Last updated on April 25th, 2023 at 05:27 pm
Yesterday Elon Musk unveiled his latest attempt to monetize Twitter: paywalling SMS-based two-factor authentication (2FA). Per Twitter’s blog post, “accounts with text message 2FA still enabled will have it disabled” on March 20th, unless they are a Twitter Blue subscriber.
Twitter’s blog post emphasized SMS-based 2FA’s security problems as the reason behind the change. However, given Twitter’s very public financial troubles and the fact that it costs Twitter money to send one time codes via text, it seems likely Musk is taking this step to cut costs and push more users to sign up for Twitter Blue.
While there are plenty of good reasons to switch from SMS-based 2FA to an authenticator app or a security key, turning off 2FA for someone who doesn’t make the switch (or pay for Twitter Blue) will make their account far less secure.
And I suspect many non-Twitter Blue subscribers who use SMS-based 2FA will end up having their 2FA turned off by Twitter. After all, coughing up $8 ($11 on iOS and Android) a month for Twitter Blue to keep SMS-based 2FA seems like it will be a hard sell for most people. And as for switching to an authenticator or security key, change is hard. Moving to an authenticator means learning how to install and use new software and switching to a security key means buying new hardware and figuring out how to use it. Doing all that in the next month will probably not be a priority for many people.
The reduction in security for non-Blue users will probably lead to more hacked accounts and more spam and scams on the platform. And the last thing Twitter needs right now are more bots pushing crypto scams.
Perhaps the well-deserved backlash to Musk’s current plan will cause him to rethink things. In that case, I just hope he doesn’t decide to paywall authenticators or security keys instead.
Update Feb 18th at 12:39pm. I received a notification instructing me to remove SMS-based 2FA from one of my Twitter accounts.
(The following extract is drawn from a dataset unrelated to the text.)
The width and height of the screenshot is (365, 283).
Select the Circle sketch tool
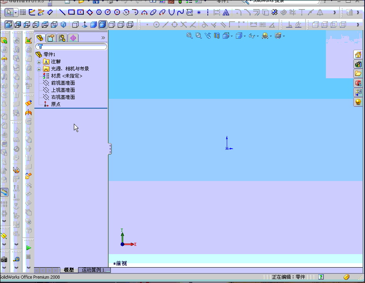tap(109, 12)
Somewhat ominously, it warned “To avoid losing access to Twitter, remove text message two-factor authentication by March 19, 2023“. This makes it seem like Twitter’s forced disabling of SMS-based 2FA will not in fact turn off 2FA for non-Blue subscribers’ accounts, but will rather remove their option of receiving a code via SMS, effectively locking users out of their accounts if they don’t have another method of 2FA already set up on their account.
Faced with the choice of being locked out of their accounts, subscribing to Twitter Blue, switching to an alternative method of 2FA or simply turning off 2FA altogether, I expect many users will forgo improved security and opt for the latter.